Seeing AI’s bright side through Reid Hoffman’s eyes: book review – Asia Times

Seeing AI’s bright side through Reid Hoffman’s eyes: book review – Asia Times

Anxiety over synthetic knowledge is great. Employers are afraid of their employment. Some researchers are concerned about the individual race.

According to some, businesses are speeding up the development of smart equipment without having however made sure they can hold them firmly rooted in human values. A health researcher lately left a leading AI development company, OpenAI, declaring that he was “pretty terrified” by the pace of development.

Artificial general intelligence ( AI ) that can think and learn the way people do, carry out tasks unprogrammed, and compete with or even surpass humans in terms of creativity, flexibility, and abstract reasoning is a top priority for the AI industry. It’s a theory that is the subject of more than one discussion.

Researchers are divided on whether AGI will ever be reached. Those who predict it will have a different opinion of how quickly. And there is a lot of disagreement regarding whether achieving it would be beneficial. When I consider where I’ll raise a future family or how much to save for retirement, the scholar who just left OpenAI said,” I can’t help but wonder: Will society also make it to that stage”?

Author Reid Hoffman asks us to take a break from watching the Terminator shows and look at the positive aspects while speaking in support of AGI. Hoffman is a heavy in Silicon Valley and a venture capitalist. He co-founded LinkedIn and sits on the boards of more than one Artificial company.

This new book is upbeat about AI and technology generally. (Photo courtesy Simon and Schuster)
Simon and Schuster’s coat is in the picture.

In a recently released text, Hoffman and co-author Greg Beato argue that the potential risks are far greater than the potential benefits, which can be attained through “iterative growth” and democratization. By that, they mean releasing AI advances slowly to a wide range of consumers, enabling understanding, and allowing defects to be discovered and fixed.

Hoffman describes himself as a “techno-humanist.” He disagrees with the Silicon Valley” solutionists,” who view AI as the solution to all problems and favor gung-ho, no-holds-barred development, nor with the “problemists,” who only support technology when it is proven to pose zero risks and favors stringent regulation or even bans.
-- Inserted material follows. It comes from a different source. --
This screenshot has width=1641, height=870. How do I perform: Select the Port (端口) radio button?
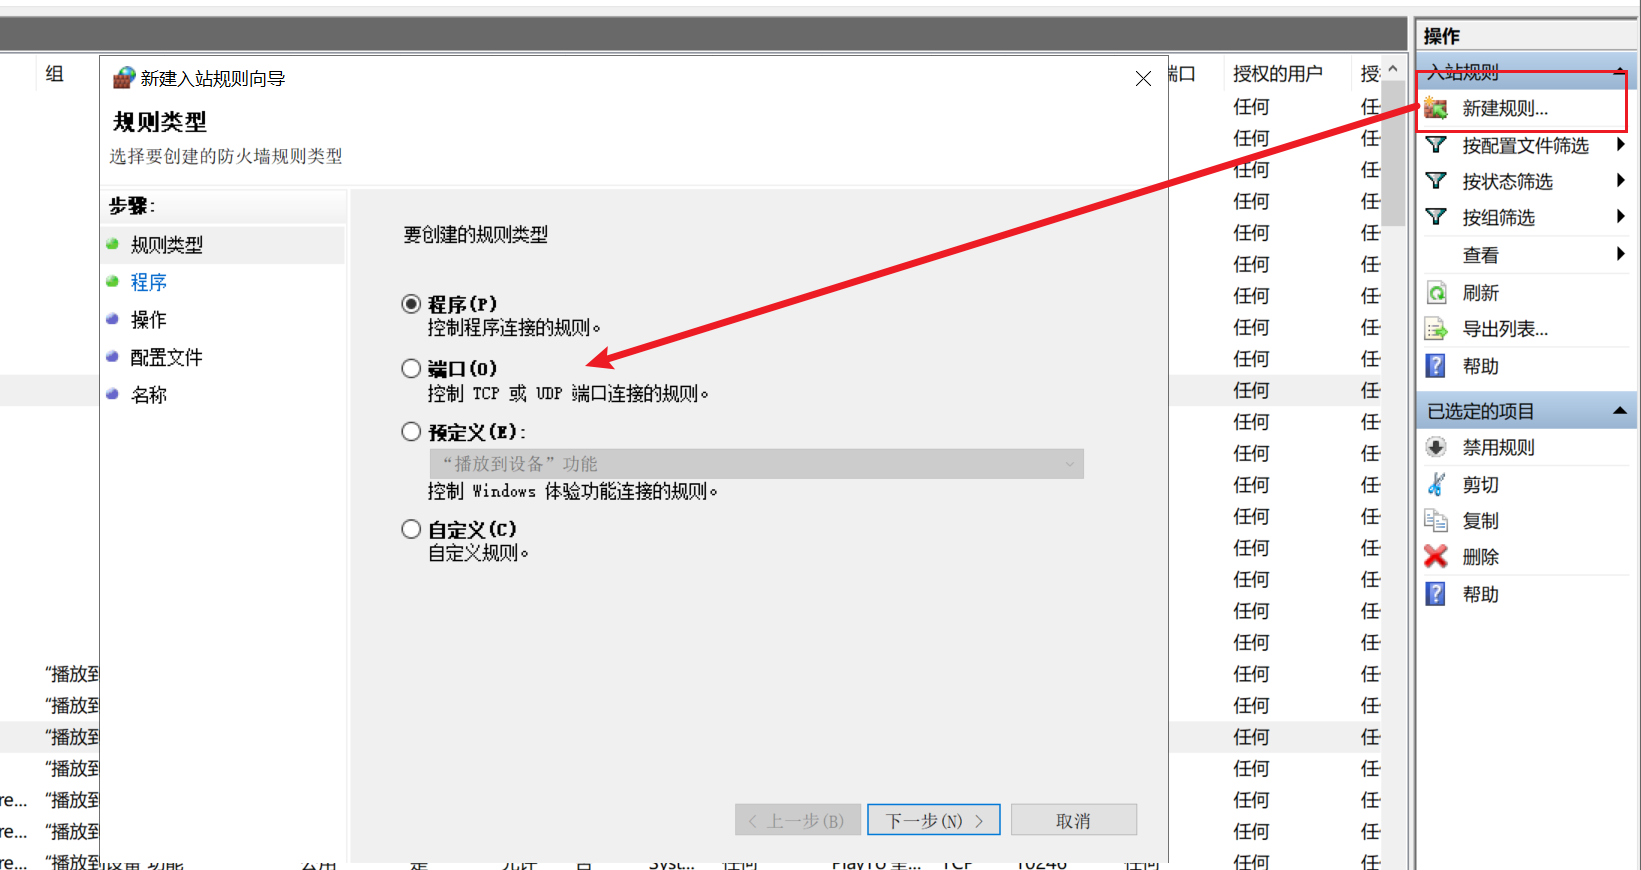(411, 368)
Hoffman is more concerned with the problemists than the two. His criticism of the “precautionary rule” will appeal to British farmers who have gone through the GMO wars. In his discourse of attitudes toward technology in general, he uses example from a range of fields, including agriculture.

Hoffman doesn’t repeat,” no regulation, always.” He does, however, request that we be aware that development is itself a form of rules, while strict adherence to the precautionary principle you suppress innovations that may increase a technology’s safety.

He cites the first, illegal days of the car to illustrate the idea of innovation as regulation, when automakers introduced several safety features that we take for granted for economical reasons. Up until 1911, when Charles Kettering developed the electric start, many wrists, hands, and jaws were broken by individuals trying to crank-start vehicles.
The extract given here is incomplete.